WHAT THE TASK REQUIRES: Can you set down all of the pointing data below, line for line, without changing anything?

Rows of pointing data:
========================

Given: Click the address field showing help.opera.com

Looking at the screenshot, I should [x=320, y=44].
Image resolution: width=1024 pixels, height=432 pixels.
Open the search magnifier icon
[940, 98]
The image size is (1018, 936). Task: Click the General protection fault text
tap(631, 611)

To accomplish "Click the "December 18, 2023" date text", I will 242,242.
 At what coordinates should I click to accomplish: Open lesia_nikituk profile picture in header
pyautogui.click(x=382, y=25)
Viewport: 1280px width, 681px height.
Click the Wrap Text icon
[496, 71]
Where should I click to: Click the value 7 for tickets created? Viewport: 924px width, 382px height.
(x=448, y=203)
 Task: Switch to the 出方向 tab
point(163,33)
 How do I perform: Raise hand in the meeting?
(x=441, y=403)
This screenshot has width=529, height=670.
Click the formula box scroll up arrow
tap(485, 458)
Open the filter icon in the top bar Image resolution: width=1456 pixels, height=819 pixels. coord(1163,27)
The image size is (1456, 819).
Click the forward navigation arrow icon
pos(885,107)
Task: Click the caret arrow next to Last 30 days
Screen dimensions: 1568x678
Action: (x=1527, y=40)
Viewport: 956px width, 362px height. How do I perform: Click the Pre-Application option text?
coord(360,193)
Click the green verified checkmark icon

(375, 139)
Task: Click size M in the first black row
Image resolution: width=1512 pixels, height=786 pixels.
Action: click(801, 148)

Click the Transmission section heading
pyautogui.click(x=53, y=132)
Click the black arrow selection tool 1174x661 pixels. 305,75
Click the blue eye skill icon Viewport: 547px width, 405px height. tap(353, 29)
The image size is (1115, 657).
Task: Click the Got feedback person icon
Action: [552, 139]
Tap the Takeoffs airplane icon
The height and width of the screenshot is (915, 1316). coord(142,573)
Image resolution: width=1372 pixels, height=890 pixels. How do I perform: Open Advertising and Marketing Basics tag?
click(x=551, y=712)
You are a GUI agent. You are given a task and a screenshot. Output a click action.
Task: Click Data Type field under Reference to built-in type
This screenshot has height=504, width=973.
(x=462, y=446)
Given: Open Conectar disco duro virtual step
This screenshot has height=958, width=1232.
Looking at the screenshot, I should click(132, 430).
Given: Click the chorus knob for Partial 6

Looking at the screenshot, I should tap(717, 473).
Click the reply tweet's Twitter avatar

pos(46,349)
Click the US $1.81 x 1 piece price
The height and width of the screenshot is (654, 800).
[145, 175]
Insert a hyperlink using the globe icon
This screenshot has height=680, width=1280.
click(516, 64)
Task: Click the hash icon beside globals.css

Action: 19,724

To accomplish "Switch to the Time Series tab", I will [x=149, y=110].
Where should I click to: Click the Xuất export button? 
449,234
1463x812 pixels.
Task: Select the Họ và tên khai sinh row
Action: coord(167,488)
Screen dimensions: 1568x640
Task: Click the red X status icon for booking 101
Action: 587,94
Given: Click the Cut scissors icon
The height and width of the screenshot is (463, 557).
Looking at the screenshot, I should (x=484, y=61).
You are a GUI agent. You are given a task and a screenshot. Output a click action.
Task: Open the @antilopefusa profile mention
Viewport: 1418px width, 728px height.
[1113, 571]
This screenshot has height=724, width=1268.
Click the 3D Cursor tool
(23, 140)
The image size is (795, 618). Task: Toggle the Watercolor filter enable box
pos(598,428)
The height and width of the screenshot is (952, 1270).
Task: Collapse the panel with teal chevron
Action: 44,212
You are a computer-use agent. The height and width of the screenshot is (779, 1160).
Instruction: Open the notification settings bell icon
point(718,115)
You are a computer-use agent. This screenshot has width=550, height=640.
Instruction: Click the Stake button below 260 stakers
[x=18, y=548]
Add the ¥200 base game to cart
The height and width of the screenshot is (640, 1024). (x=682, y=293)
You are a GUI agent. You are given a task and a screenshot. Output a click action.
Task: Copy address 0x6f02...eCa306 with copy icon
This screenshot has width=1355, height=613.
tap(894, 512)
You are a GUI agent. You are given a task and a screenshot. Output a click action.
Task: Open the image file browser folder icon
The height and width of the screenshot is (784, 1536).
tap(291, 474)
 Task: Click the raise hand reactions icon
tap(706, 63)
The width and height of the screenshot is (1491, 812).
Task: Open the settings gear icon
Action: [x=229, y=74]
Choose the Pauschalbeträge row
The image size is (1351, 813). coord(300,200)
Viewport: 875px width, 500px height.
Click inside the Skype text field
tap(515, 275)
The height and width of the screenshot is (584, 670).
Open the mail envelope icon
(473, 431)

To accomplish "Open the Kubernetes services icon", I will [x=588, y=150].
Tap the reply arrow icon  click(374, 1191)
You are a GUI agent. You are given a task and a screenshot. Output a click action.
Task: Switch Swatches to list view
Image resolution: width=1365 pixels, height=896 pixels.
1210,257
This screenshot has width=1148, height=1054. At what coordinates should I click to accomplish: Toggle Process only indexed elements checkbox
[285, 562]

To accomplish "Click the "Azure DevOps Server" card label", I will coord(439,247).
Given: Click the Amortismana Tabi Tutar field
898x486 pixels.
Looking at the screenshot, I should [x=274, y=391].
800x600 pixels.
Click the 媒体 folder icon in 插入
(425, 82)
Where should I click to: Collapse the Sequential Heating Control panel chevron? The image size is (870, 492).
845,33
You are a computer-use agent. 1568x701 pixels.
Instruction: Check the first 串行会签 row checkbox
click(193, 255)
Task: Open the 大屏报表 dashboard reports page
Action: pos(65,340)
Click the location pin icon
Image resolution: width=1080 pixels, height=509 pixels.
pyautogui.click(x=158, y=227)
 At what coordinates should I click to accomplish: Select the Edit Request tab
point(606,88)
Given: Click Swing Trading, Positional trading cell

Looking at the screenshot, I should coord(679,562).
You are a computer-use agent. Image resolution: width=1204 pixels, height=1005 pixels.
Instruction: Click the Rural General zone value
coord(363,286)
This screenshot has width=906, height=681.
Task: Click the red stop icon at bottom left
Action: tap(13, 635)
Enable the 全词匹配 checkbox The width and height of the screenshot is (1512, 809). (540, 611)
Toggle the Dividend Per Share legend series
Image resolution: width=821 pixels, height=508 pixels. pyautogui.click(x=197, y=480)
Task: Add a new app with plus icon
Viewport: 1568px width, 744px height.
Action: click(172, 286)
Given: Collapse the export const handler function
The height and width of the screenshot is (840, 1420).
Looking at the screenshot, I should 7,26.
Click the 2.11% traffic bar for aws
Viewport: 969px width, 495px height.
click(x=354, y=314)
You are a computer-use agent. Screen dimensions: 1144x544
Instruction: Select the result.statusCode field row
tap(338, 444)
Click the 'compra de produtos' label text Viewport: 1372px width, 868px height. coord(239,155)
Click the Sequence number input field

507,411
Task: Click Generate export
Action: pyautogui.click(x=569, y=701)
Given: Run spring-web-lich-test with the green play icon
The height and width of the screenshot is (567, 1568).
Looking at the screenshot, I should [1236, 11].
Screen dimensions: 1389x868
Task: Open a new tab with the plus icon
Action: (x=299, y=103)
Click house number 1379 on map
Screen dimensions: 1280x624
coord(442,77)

========================

EXERCISE SOLUTION:
Given: Click the address field showing help.opera.com

Looking at the screenshot, I should [x=320, y=44].
Image resolution: width=1024 pixels, height=432 pixels.
Open the search magnifier icon
[940, 98]
The image size is (1018, 936). Task: Click the General protection fault text
tap(631, 611)

To accomplish "Click the "December 18, 2023" date text", I will 242,242.
 At what coordinates should I click to accomplish: Open lesia_nikituk profile picture in header
pyautogui.click(x=382, y=25)
Viewport: 1280px width, 681px height.
Click the Wrap Text icon
[496, 71]
Where should I click to: Click the value 7 for tickets created? Viewport: 924px width, 382px height.
(x=448, y=203)
 Task: Switch to the 出方向 tab
point(163,33)
 How do I perform: Raise hand in the meeting?
(x=441, y=403)
This screenshot has width=529, height=670.
Click the formula box scroll up arrow
tap(485, 458)
Open the filter icon in the top bar Image resolution: width=1456 pixels, height=819 pixels. coord(1163,27)
The image size is (1456, 819).
Click the forward navigation arrow icon
pos(885,107)
Task: Click the caret arrow next to Last 30 days
Screen dimensions: 1568x678
Action: (x=1527, y=40)
Viewport: 956px width, 362px height. How do I perform: Click the Pre-Application option text?
coord(360,193)
Click the green verified checkmark icon

(375, 139)
Task: Click size M in the first black row
Image resolution: width=1512 pixels, height=786 pixels.
Action: click(801, 148)

Click the Transmission section heading
pyautogui.click(x=53, y=132)
Click the black arrow selection tool 1174x661 pixels. 305,75
Click the blue eye skill icon Viewport: 547px width, 405px height. tap(353, 29)
The image size is (1115, 657).
Task: Click the Got feedback person icon
Action: [552, 139]
Tap the Takeoffs airplane icon
The height and width of the screenshot is (915, 1316). coord(142,573)
Image resolution: width=1372 pixels, height=890 pixels. How do I perform: Open Advertising and Marketing Basics tag?
click(x=551, y=712)
You are a GUI agent. You are given a task and a screenshot. Output a click action.
Task: Click Data Type field under Reference to built-in type
This screenshot has height=504, width=973.
(x=462, y=446)
Given: Open Conectar disco duro virtual step
This screenshot has height=958, width=1232.
Looking at the screenshot, I should click(132, 430).
Given: Click the chorus knob for Partial 6

Looking at the screenshot, I should tap(717, 473).
Click the reply tweet's Twitter avatar

pos(46,349)
Click the US $1.81 x 1 piece price
The height and width of the screenshot is (654, 800).
[145, 175]
Insert a hyperlink using the globe icon
This screenshot has height=680, width=1280.
click(516, 64)
Task: Click the hash icon beside globals.css

Action: 19,724

To accomplish "Switch to the Time Series tab", I will [x=149, y=110].
Where should I click to: Click the Xuất export button? 
449,234
1463x812 pixels.
Task: Select the Họ và tên khai sinh row
Action: coord(167,488)
Screen dimensions: 1568x640
Task: Click the red X status icon for booking 101
Action: 587,94
Given: Click the Cut scissors icon
The height and width of the screenshot is (463, 557).
Looking at the screenshot, I should (x=484, y=61).
You are a GUI agent. You are given a task and a screenshot. Output a click action.
Task: Open the @antilopefusa profile mention
Viewport: 1418px width, 728px height.
[1113, 571]
This screenshot has height=724, width=1268.
Click the 3D Cursor tool
(23, 140)
The image size is (795, 618). Task: Toggle the Watercolor filter enable box
pos(598,428)
The height and width of the screenshot is (952, 1270).
Task: Collapse the panel with teal chevron
Action: 44,212
You are a computer-use agent. The height and width of the screenshot is (779, 1160).
Instruction: Open the notification settings bell icon
point(718,115)
You are a computer-use agent. This screenshot has width=550, height=640.
Instruction: Click the Stake button below 260 stakers
[x=18, y=548]
Add the ¥200 base game to cart
The height and width of the screenshot is (640, 1024). (x=682, y=293)
You are a GUI agent. You are given a task and a screenshot. Output a click action.
Task: Copy address 0x6f02...eCa306 with copy icon
This screenshot has width=1355, height=613.
tap(894, 512)
You are a GUI agent. You are given a task and a screenshot. Output a click action.
Task: Open the image file browser folder icon
The height and width of the screenshot is (784, 1536).
tap(291, 474)
 Task: Click the raise hand reactions icon
tap(706, 63)
The width and height of the screenshot is (1491, 812).
Task: Open the settings gear icon
Action: [x=229, y=74]
Choose the Pauschalbeträge row
The image size is (1351, 813). coord(300,200)
Viewport: 875px width, 500px height.
Click inside the Skype text field
tap(515, 275)
The height and width of the screenshot is (584, 670).
Open the mail envelope icon
(473, 431)

To accomplish "Open the Kubernetes services icon", I will [x=588, y=150].
Tap the reply arrow icon  click(374, 1191)
You are a GUI agent. You are given a task and a screenshot. Output a click action.
Task: Switch Swatches to list view
Image resolution: width=1365 pixels, height=896 pixels.
1210,257
This screenshot has width=1148, height=1054. At what coordinates should I click to accomplish: Toggle Process only indexed elements checkbox
[285, 562]

To accomplish "Click the "Azure DevOps Server" card label", I will coord(439,247).
Given: Click the Amortismana Tabi Tutar field
898x486 pixels.
Looking at the screenshot, I should [x=274, y=391].
800x600 pixels.
Click the 媒体 folder icon in 插入
(425, 82)
Where should I click to: Collapse the Sequential Heating Control panel chevron? The image size is (870, 492).
845,33
You are a computer-use agent. 1568x701 pixels.
Instruction: Check the first 串行会签 row checkbox
click(193, 255)
Task: Open the 大屏报表 dashboard reports page
Action: pos(65,340)
Click the location pin icon
Image resolution: width=1080 pixels, height=509 pixels.
pyautogui.click(x=158, y=227)
 At what coordinates should I click to accomplish: Select the Edit Request tab
point(606,88)
Given: Click Swing Trading, Positional trading cell

Looking at the screenshot, I should coord(679,562).
You are a computer-use agent. Image resolution: width=1204 pixels, height=1005 pixels.
Instruction: Click the Rural General zone value
coord(363,286)
This screenshot has width=906, height=681.
Task: Click the red stop icon at bottom left
Action: tap(13, 635)
Enable the 全词匹配 checkbox The width and height of the screenshot is (1512, 809). (540, 611)
Toggle the Dividend Per Share legend series
Image resolution: width=821 pixels, height=508 pixels. pyautogui.click(x=197, y=480)
Task: Add a new app with plus icon
Viewport: 1568px width, 744px height.
Action: click(172, 286)
Given: Collapse the export const handler function
The height and width of the screenshot is (840, 1420).
Looking at the screenshot, I should 7,26.
Click the 2.11% traffic bar for aws
Viewport: 969px width, 495px height.
click(x=354, y=314)
You are a computer-use agent. Screen dimensions: 1144x544
Instruction: Select the result.statusCode field row
tap(338, 444)
Click the 'compra de produtos' label text Viewport: 1372px width, 868px height. coord(239,155)
Click the Sequence number input field

507,411
Task: Click Generate export
Action: pyautogui.click(x=569, y=701)
Given: Run spring-web-lich-test with the green play icon
The height and width of the screenshot is (567, 1568).
Looking at the screenshot, I should [1236, 11].
Screen dimensions: 1389x868
Task: Open a new tab with the plus icon
Action: (x=299, y=103)
Click house number 1379 on map
Screen dimensions: 1280x624
coord(442,77)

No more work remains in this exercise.